ANKA
Oluşturulma Tarihi: Ocak 04, 2009 14:09
AB-Türkiye Uzmanı Tulû Gümüştekin, 2009’un Türkiye için AB süreci açısından çok önemli olduğunu, ancak yerel seçimler nedeniyle gündemin iç politika ağırlıklı yürümesinin risk yarattığını belirtti.
Brüksel ve İstanbul’da Avrupa Birliği konusunda danışmanlık hizmeti veren CPS isimli kuruluşun Genel Müdürü ve Nisan 2008’de Brüksel’de faaliyete geçen İstanbul Merkezi’nin Karma Koordinasyon ve Yönetim Kurulu Başkanı Tulu Gümüştekin, Türkiye ?AB arasındaki müzakere sürecinin istenilen hızda gitmediğini belirterek “Bu müzakere süreci, maalesef işlemesi gerektiği gibi işlemiyor. Bu sürdürülebilir bir müzakere süreci değil” dedi.
Her iki tarafta da hem bir yorgunluğun olduğunu hem de birtakım sorunlardan kaynaklanan kronikleşen sıkıntılar bulunduğunu söyleyen Tulu Gümüştekin, “Şimdi belki 2009 yılı bu kronikleşen sıkıntıların bir kısmının belirli bir noktaya gelmesi gereken bir dönemeç olabilir. Daha da önemlisi her dönem başkanlığında iki başlık açarak müzakereyi sürdürmek de çok sürdürülebilir bir strateji değil bence. Belki bir gün bu müzakere sonlanır, ama bu sağlıklı bir süreç değil” diye konuştu.

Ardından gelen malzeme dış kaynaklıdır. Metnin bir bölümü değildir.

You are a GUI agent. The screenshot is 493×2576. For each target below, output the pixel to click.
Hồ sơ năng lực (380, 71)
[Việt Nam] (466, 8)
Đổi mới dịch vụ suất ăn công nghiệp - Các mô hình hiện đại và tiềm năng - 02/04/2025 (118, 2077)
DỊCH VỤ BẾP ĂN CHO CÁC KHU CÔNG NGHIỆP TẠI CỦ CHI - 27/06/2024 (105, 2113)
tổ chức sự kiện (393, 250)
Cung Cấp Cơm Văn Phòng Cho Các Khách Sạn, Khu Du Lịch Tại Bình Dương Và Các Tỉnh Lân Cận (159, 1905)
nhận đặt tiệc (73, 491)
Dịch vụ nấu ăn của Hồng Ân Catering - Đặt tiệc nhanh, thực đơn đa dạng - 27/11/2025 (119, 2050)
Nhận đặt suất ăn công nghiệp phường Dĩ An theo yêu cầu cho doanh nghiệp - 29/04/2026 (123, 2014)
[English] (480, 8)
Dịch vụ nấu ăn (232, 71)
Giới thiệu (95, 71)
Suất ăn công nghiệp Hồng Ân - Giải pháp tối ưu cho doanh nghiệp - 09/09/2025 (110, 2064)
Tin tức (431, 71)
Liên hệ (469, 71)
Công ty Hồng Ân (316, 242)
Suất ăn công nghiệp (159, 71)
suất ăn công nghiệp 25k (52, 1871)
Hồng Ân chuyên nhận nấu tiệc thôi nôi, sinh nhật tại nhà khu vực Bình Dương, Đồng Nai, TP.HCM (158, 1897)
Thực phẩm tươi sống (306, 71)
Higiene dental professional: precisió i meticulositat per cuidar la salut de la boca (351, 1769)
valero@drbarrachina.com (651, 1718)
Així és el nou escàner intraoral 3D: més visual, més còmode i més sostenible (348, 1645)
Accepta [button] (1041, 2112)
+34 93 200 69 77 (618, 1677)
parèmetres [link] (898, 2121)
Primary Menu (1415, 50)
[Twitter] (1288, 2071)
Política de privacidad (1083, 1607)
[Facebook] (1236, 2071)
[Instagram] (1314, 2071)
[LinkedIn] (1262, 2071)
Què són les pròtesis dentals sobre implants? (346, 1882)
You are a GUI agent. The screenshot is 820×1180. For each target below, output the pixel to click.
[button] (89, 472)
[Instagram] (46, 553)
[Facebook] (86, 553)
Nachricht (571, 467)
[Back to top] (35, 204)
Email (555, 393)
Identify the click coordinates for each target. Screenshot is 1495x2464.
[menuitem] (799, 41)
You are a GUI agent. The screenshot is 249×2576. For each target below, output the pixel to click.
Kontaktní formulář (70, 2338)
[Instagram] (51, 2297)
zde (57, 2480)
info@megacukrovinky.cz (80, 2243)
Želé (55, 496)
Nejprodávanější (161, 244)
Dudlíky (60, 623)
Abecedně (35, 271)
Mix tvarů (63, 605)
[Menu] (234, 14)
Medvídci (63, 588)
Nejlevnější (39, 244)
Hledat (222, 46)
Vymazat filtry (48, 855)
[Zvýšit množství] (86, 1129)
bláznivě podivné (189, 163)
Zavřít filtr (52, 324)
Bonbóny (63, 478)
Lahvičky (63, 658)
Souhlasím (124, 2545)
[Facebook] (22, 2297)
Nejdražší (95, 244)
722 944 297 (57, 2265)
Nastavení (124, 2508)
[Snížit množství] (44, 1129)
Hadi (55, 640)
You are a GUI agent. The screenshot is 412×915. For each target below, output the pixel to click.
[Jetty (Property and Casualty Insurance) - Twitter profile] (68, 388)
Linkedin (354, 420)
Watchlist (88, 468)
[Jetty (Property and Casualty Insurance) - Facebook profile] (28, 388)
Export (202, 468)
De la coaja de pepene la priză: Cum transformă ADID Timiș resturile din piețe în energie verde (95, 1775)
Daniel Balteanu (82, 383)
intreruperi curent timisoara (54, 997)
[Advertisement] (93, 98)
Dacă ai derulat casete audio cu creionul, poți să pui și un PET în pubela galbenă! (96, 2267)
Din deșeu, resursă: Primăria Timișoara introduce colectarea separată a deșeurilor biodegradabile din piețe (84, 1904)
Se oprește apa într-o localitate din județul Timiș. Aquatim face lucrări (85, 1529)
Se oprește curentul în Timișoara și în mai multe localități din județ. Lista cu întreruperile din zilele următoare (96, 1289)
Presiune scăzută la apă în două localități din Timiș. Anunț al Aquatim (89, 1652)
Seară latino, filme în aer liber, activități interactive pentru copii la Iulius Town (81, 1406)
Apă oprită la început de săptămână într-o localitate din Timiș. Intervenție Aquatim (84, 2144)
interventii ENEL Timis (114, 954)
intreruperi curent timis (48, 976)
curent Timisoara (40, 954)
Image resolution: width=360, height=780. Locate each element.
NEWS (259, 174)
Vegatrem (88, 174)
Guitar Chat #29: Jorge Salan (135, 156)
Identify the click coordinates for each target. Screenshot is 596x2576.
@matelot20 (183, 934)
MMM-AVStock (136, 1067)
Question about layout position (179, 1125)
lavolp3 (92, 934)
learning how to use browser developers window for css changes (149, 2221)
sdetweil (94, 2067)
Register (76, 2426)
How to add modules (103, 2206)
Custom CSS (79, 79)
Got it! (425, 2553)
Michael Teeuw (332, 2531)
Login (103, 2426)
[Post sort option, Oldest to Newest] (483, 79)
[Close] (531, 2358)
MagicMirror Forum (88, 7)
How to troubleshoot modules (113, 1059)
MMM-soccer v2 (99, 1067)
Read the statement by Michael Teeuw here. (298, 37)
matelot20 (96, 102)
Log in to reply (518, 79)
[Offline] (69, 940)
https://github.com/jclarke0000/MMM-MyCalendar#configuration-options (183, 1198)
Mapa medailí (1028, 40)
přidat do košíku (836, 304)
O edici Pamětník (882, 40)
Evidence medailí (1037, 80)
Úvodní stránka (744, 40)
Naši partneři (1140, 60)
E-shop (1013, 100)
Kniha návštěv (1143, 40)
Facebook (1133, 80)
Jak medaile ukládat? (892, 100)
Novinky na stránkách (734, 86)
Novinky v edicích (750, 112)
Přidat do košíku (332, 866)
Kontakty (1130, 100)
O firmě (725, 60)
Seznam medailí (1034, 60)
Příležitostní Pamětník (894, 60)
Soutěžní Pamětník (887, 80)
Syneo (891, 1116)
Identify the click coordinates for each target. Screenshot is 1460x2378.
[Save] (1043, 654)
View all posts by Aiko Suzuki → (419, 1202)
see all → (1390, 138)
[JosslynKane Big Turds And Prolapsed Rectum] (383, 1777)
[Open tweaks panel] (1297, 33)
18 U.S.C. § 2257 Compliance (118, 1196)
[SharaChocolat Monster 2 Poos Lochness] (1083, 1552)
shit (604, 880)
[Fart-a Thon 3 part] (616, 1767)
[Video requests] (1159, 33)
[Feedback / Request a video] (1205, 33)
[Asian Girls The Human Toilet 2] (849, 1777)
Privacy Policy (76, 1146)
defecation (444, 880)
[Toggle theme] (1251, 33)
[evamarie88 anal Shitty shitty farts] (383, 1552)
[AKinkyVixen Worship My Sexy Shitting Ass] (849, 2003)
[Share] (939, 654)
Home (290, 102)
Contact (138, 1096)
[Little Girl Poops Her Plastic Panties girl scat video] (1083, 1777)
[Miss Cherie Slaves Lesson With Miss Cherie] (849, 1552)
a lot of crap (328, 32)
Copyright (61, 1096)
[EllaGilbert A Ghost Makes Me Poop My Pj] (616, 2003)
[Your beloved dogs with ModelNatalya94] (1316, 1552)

“TÜRKİYE İÇİN 2009 SONUNDA ADI KONMAMIŞ BİR RANDEVU VAR”Türkiye-AB ilişkilerini ANKA’ya değerlendiren Gümüştekin, 2009 yılında iki yeni ülkenin dönem başkanlığı olduğunu belirterek,“ Bizim için görece olarak daha kolay dönem başkanlığı olacak her ikisi de. Birinci dönem başkanlığını Çek Cumhuriyeti 1 Ocak tarihi itibariyle üstenmiş durumda. Yılın ikinci yarısında da dönem başkanlığı İsveç’e geçecek. Bizim için nispi olarak zor olan 2009’un ikinci yarısı. Bilindiği gibi Aralık 2006 kararında Avrupa Birliği Komisyonu’ndan tarafından2009’un sonunda Kıbrıs’la ilgili bir raporun oluşturulması talep edilmişti. Ve o rapor çerçevesinde de şimdi Türkiye için adı konmamış bir randevu var Aralık 2009’da” dedi.
“GÖLGENİN ÜZERİMİZDEN KALKMASI LAZIM”Gümüştekin, Kıbrıs konusunda da mutlaka bir ilerleme sağlanmasının önemine dikkat çekerek sözlerine şöyle devam etti:
“Şimdi öyle veya böyle, Kıbrıs konusunda bir şekilde bir şeylerin değişmesi lazım. Ben flaş bir değişiklik anlamında demiyorum, ama tarafları tatmin edecek bir yolun kat edilmesi lazım. Ama Konsey 2009’da bakar ve “ Evet tatmin edici bir yol kat edilmiştir ama bu yeterli değildir, bir sene daha bu işe bakmak lazım” diyebilir ve bunu 2010 yılına da erteleyebilir. Ama eğer hiçbir mesafe kat edilememişse, o zaman onun diğer kurumlar üzerinde getireceği negatif etki çok önemli. Sadece Kıbrıs bağlamında değil ama, Türkiye’nin toplam müzakeresindeki bunun getirdiği gölgeye bakıyorum ve o gölgenin bir şekilde aralanması gerektiğini düşünüyorum. Gölgenin üstümüzden kalkması, aralanması ve bir yerden bir ışığın gelmesi lazım.”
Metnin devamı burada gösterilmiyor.